The map from Selma to Montgomery. From the Lowndes County Interpretive Center. |
From Selma (and with the Selma Interpretive Center mostly closed and the Voting Rights Museum on the other side of the Pettus Bridge fully closed...global pandemic, you know...), we headed east back towards Montgomery. Most of the 54 miles walked by the marchers were along U.S. Highway 80, a two lane each way highway passing through absolutely nothing except Alabama countryside. Maybe there's a house or farm or two along the way but it's easy today to imagine what it would have been like in 1965 because I'm pretty sure there was lots of nothing on either side of the road back then. Other than widening the highway, I'm not sure much has changed.
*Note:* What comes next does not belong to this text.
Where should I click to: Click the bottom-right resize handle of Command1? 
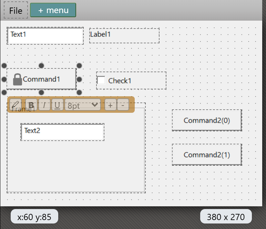pos(79,92)
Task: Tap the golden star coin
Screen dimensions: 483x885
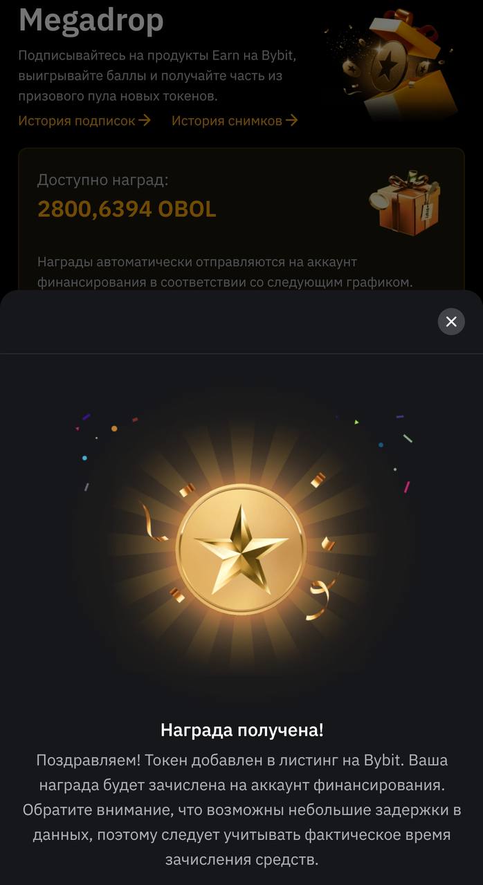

Since the march was planned to take parts of five days, the marchers walking from Selma to Montgomery would need to stop for the night. Or four nights. Given the landscape we saw on our drive along the march route, that meant camping in fields, which presumably were privately owned which meant that the marchers would need the consent of property owners along the way. They found at least three: David Hill (night one), Rosie Steele (night two) and Robert Gardner (night three). There is a sign on each property today noting their part in supporting the marchers with their hospitality. The fourth night was spent on the campus of Saint Jude Hospital near Montgomery.
There was risk to those who hosted the marchers. Allowing any accommodation to a group of people trying to raise awareness of the voting rights of black people deep into Klan country was a dangerous decision. Threats of violence from neighbors and strangers alike were not uncommon. Rosie Steele's store (where she also lived) was burned down some time after the march. Retribution, I'm sure. For letting people camp on her property.
The signs for Campsites 1 and 2. Along Highway 80. |
Despite the fact that there is nothing really to see, we stopped at all four sites along the way, in addition to the Lowndes County Interpretive Center (which was unfortunately closed when we visited) about mid-way en route. I think it was important we try to connect with each place along the way, even if that meant pulling a couple of U-turns on the way back to see a sign on the other side of the highway.
The signs for campsites 3 and 4. |
"Marching To Montgomery" sculpture in front of the City of St. Jude, site of the last camp for the Selma marchers. |
- Campsite 1 is located maybe a half a mile off U.S. Highway 80. While traveling towards Montgomery, take a right on Dallas County Route 67 then take the first left. The sign for Campsite 1 is located on a property a little way down on the right. You can't really miss it.
- Campsite 2 is located between mile markers 108 and 109 on the opposite side of U.S. Highway 80 when traveling in the Selma to Montgomery direction. It's pretty much right after the Lowndes County Interpretive Center.
- The Voila Liuzzo Monument is located on the side of U.S. Highway 80 in the Selma to Montgomery direction near mile marker 111.
- The Elmore Bolling sign is located on the side of U.S. Highway 80 in the Selma to Montgomery direction near mile marker 114.
- Campsite 3 is located on the side of U.S. Highway 80 in the Selma to Montgomery direction at the intersection of the Highway and Frederick Douglass Road in Burkeville, Alabama.
- Campsite 4 can be found by plugging "City of St. Jude Montgomery Alabama" into Google Maps and then going where the app tells you to go.